Door County’s nonprofit arts and culture industry generated $38.6 million in economic activity in 2022, according to the newly released

Arts & Economic Prosperity 6 (AEP6), an economic and social impact study conducted by Americans for the Arts. 

That economic activity – $16.8 million in spending by nonprofit arts and culture organizations, and $21.8 million in event-related spending

by their audiences – supported 738 jobs and generated $6.2 million in local, state and federal government revenue. 

The study demonstrates that arts and culture are a critical economic driver of vibrant communities, with arts and culture audiences generating valuable commerce for local merchants that few other industries can match, said Brian Kelsey, managing director of Peninsula Players Theatre, Peninsula Arts and Humanities Alliance (PAHA) president, and chair of the Wisconsin Arts Board.  

“We value the arts for their intrinsic worth, and this study reminds us now, more than ever, that we must value their economic contributions to our community,” Kelsey said. “The arts and cultural institutions of Door County play a critical role in the economic vitality of our community and are central to our tourism-driven economy.”

Nationally, the AEP6 study reveals that America’s nonprofit arts and culture sector is a $151.7 billion industry – one that supports 2.6

million jobs and generates $29.1 billion in government revenue.

“Arts and culture organizations have a powerful ability to attract and hold dollars in the community longer,” said Nolen V. Bivens, president and CEO of Americans for the Arts.. “They employ people locally, purchase goods and services from nearby businesses, and produce the authentic cultural experiences that are magnets for visitors, tourists, and new residents. When we invest in nonprofit arts and culture, we strengthen our economy and build more livable communities.”

Key findings from Door County’s AEP6 study show:

•Door County’s nonprofit arts and culture industry generates $21.8 million in event-related spending by its audiences.

•The typical attendee spends $100.51 per person per event, not including the cost of admission.

•More than half of nonlocal attendees (51.2%) reported that the primary purpose of their visit was specifically to attend the performance, event, exhibit, venue, or facility where they were surveyed.

•Among attendees who live in Door County, 41.5% said they would have “traveled to a different community to attend a similar arts or cultural activity.”

•Attendees agreed (91.7%) that the activity or venue they were attending was “a source of neighborhood pride for the community.”

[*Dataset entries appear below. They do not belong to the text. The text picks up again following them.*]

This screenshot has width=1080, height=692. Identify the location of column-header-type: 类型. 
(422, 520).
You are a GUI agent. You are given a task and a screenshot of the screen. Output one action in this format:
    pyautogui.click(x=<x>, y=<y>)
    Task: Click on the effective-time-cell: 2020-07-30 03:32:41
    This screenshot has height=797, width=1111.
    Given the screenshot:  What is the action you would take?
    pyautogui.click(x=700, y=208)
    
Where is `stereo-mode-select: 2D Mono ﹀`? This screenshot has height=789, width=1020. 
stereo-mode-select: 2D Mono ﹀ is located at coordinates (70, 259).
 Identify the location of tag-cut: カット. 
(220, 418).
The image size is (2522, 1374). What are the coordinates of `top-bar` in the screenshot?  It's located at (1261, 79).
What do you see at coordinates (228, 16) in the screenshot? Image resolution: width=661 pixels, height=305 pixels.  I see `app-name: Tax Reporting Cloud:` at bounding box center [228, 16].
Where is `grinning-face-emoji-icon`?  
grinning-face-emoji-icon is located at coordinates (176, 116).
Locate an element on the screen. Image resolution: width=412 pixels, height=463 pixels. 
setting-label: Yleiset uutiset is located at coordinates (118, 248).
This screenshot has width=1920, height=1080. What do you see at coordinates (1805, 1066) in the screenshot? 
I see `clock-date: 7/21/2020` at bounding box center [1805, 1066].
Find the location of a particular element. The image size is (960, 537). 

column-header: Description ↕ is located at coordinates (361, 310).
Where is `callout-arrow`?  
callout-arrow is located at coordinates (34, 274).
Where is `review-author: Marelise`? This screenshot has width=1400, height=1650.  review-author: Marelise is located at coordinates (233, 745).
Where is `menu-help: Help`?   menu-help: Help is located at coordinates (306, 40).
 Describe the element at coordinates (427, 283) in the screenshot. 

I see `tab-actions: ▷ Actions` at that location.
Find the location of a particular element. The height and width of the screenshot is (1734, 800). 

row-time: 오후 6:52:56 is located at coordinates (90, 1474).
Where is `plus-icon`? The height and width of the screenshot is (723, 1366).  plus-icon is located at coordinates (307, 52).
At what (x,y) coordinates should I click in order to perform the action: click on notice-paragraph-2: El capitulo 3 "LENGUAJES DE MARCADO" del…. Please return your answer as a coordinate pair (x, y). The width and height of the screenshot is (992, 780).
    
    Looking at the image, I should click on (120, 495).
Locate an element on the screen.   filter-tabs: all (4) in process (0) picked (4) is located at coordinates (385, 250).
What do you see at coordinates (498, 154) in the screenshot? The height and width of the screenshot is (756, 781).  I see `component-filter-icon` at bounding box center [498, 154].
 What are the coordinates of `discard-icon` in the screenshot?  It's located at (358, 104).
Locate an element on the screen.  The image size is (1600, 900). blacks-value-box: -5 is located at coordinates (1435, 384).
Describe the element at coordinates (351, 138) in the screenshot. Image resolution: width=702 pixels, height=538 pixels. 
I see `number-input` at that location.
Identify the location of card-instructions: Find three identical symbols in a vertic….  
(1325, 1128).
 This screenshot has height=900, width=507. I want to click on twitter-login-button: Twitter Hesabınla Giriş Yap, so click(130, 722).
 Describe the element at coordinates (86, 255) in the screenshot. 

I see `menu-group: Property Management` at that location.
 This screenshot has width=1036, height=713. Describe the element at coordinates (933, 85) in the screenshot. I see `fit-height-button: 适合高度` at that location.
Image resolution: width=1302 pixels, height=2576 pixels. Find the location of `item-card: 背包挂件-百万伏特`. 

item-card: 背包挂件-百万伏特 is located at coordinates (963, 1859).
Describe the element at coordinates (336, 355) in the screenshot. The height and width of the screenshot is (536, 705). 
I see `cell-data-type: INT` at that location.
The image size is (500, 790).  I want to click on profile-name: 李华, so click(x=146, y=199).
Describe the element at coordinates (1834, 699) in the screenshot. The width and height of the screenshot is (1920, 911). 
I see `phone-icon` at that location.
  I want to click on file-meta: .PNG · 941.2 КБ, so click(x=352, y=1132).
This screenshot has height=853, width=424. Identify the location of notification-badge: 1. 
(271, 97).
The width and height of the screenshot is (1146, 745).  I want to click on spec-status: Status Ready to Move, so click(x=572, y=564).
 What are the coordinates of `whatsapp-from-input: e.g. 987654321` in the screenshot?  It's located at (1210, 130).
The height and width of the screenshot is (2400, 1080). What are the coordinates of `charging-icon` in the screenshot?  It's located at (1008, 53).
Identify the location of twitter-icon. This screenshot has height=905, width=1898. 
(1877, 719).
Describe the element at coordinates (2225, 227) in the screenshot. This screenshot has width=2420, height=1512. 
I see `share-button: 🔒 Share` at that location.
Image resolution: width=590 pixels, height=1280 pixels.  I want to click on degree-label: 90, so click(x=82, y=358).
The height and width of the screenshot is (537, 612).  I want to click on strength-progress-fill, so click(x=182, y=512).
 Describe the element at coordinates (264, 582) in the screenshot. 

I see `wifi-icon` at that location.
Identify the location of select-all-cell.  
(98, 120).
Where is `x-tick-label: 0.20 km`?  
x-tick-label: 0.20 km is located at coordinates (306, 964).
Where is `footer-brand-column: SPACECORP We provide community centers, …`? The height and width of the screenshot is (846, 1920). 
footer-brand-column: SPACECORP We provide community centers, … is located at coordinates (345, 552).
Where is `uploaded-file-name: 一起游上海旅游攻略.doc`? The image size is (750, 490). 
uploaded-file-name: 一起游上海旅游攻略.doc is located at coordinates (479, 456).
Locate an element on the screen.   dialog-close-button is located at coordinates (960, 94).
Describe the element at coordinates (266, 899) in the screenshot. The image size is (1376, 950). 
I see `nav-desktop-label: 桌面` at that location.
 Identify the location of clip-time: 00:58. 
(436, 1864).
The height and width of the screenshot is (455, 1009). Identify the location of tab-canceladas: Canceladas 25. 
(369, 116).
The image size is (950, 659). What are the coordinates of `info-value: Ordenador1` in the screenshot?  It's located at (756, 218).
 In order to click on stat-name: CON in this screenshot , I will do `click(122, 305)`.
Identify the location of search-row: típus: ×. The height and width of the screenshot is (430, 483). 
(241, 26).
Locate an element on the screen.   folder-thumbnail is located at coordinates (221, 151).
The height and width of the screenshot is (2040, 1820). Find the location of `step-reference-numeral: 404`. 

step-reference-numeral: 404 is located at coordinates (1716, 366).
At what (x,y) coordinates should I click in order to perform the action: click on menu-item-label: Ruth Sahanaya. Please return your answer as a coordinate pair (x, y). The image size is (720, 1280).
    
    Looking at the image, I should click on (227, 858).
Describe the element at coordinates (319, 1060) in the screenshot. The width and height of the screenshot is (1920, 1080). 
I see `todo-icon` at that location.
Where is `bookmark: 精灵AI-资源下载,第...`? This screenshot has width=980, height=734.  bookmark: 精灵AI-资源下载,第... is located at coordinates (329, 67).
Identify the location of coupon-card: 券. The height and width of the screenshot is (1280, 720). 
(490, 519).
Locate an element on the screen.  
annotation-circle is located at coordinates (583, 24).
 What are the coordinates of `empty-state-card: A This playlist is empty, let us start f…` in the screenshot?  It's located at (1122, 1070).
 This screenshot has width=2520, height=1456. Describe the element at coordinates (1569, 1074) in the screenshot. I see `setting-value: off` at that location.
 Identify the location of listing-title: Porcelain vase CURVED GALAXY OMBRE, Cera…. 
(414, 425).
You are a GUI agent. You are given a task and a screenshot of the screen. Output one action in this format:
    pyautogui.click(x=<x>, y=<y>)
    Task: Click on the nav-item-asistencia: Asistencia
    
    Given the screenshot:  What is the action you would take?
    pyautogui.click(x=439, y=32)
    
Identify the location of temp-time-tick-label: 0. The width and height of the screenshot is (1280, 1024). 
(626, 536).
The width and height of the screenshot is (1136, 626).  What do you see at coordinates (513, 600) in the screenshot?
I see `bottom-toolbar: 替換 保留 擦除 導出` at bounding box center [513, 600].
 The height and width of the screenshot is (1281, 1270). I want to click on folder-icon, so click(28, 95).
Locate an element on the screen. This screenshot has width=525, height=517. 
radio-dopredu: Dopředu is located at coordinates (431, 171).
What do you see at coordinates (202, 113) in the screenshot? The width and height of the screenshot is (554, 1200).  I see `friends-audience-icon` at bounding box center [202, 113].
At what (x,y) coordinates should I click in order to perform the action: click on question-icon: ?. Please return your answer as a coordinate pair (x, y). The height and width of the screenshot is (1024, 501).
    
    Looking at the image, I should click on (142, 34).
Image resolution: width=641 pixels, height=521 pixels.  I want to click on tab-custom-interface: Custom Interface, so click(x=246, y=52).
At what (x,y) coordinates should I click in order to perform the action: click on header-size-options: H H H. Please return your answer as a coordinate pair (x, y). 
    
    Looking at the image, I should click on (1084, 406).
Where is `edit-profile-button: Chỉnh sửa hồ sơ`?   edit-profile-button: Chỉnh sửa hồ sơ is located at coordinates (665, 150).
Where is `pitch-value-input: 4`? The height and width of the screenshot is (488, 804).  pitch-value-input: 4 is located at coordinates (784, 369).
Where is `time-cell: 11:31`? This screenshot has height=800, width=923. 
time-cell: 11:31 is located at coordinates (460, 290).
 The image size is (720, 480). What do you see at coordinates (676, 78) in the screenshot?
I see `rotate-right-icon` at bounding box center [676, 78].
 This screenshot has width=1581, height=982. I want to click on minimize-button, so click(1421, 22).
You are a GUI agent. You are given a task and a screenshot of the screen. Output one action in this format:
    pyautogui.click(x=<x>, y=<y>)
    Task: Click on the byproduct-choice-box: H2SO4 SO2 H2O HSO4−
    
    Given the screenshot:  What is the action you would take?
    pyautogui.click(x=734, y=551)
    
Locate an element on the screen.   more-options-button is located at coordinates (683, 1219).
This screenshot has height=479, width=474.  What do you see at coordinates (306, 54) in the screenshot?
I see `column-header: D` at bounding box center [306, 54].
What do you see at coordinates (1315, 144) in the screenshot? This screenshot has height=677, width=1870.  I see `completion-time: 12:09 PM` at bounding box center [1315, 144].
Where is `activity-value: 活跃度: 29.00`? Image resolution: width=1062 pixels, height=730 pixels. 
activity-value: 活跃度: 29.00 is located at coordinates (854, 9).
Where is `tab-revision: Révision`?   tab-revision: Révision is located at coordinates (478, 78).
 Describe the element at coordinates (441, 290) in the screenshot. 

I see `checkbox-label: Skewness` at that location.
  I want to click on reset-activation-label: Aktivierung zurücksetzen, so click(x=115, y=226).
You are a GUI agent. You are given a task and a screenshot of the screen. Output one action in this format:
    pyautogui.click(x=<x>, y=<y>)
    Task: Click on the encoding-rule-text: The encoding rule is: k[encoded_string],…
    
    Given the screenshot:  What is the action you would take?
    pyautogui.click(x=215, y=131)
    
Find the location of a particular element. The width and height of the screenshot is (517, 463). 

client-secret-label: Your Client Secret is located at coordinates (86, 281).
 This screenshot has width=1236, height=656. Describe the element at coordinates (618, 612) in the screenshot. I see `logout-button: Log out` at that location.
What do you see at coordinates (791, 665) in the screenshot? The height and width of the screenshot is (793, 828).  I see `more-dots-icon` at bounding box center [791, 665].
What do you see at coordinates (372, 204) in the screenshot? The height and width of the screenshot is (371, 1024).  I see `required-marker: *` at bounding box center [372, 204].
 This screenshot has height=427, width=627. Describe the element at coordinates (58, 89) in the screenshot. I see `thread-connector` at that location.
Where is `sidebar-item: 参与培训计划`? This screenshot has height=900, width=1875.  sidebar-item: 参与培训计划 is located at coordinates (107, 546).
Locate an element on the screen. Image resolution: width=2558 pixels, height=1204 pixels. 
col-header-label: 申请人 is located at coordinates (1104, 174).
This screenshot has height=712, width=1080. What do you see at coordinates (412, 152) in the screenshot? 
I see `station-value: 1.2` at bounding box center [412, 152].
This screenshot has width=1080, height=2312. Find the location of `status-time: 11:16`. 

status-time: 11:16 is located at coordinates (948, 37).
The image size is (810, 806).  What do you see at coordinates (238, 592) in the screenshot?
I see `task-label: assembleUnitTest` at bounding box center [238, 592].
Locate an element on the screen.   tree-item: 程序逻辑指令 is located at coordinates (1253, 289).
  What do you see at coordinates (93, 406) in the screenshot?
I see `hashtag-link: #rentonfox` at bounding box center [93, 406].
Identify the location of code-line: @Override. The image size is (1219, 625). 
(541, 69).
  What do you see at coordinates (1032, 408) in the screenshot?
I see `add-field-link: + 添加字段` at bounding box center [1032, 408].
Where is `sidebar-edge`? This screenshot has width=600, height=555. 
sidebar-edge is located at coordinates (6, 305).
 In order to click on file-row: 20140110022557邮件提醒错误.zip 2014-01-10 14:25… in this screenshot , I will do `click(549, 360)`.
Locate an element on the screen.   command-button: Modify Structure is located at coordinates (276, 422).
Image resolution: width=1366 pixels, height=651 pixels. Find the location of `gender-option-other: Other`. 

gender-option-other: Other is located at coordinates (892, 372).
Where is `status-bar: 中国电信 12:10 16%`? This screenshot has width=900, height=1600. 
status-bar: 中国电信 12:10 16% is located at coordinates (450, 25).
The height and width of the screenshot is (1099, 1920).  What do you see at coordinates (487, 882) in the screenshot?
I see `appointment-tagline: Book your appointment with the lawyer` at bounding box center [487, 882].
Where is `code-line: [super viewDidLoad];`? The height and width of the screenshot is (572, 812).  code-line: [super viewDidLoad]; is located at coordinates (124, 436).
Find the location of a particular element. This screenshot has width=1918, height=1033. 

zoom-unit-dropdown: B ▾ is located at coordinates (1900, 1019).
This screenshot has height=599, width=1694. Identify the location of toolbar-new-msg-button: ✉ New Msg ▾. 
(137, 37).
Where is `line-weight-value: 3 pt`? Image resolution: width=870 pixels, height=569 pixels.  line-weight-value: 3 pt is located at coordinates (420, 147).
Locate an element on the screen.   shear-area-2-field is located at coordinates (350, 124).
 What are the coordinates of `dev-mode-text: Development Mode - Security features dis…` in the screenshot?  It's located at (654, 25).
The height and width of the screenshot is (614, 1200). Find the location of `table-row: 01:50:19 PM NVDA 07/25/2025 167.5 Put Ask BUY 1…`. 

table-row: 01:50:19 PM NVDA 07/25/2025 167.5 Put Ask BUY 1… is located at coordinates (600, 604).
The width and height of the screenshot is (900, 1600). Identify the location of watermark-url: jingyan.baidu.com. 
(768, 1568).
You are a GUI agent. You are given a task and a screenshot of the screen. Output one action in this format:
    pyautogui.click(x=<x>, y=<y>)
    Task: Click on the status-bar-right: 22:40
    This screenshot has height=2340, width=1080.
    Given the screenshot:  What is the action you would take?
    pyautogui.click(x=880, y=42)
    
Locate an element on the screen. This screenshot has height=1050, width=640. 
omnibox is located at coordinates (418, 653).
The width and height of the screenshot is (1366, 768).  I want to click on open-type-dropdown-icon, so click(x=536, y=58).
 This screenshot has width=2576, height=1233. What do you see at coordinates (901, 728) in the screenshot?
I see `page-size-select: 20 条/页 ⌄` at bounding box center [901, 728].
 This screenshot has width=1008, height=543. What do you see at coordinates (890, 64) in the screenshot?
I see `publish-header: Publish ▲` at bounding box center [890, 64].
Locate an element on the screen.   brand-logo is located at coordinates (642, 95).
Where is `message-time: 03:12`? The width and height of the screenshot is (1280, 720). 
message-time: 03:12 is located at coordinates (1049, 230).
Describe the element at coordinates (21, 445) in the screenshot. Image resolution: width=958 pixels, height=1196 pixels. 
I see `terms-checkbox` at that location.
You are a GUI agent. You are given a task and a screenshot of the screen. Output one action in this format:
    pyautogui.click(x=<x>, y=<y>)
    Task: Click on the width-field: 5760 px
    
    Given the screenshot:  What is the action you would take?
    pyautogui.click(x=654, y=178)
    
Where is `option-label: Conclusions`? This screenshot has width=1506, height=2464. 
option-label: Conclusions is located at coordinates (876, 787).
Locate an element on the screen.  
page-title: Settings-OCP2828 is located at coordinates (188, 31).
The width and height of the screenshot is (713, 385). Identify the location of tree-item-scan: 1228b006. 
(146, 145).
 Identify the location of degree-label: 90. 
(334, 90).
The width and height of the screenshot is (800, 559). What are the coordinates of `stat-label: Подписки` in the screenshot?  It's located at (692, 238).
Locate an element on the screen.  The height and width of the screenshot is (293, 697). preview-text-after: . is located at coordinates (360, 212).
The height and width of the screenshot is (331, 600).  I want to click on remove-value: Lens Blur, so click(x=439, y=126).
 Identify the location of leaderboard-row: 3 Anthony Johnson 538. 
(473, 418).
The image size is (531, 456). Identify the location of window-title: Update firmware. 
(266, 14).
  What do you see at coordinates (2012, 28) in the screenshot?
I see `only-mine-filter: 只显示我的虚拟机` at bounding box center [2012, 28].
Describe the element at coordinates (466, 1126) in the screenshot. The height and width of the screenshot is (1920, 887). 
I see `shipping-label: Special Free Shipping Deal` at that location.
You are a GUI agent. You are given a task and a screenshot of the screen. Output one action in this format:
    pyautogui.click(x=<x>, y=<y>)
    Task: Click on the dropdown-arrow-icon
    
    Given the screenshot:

•Attendees said (90.2%) they would “feel a sense of loss if that activity or venue was no longer available.”

The AEP6 study demonstrates the significant economic and social benefits that arts and culture brings to their communities, states, and the nation. To amplify the study results and raise awareness of these widespread benefits with public and private-sector leaders,

17 national organizations partnered with Americans for the Arts on the AEP6 study.

By measuring arts and culture’s wide-ranging impact, Kelsey said public and private sector leaders can work together to secure funding and arts-friendly policies that shape more vibrant and equitable communities.

The full report, including Door County’s portion, can be found at

PAHA is a coalition of nonprofit organizations whose purpose is to enhance, promote and advocate the arts, humanities and natural sciences in Door County. Member organizations are: Birch Creek Music Performance Center; Björklunden; The Clearing Folk School; Door Community Auditorium; Door County Historical Society; Door Shakespeare; The Hardy Gallery; Midsummer’s Music; Miller Art Museum; Northern Sky Theater; Peninsula Music Festival; Peninsula Players Theatre; Peninsula School of Art; Third Avenue PlayWorks; Trueblood Performing Arts Center; and Write On, Door County.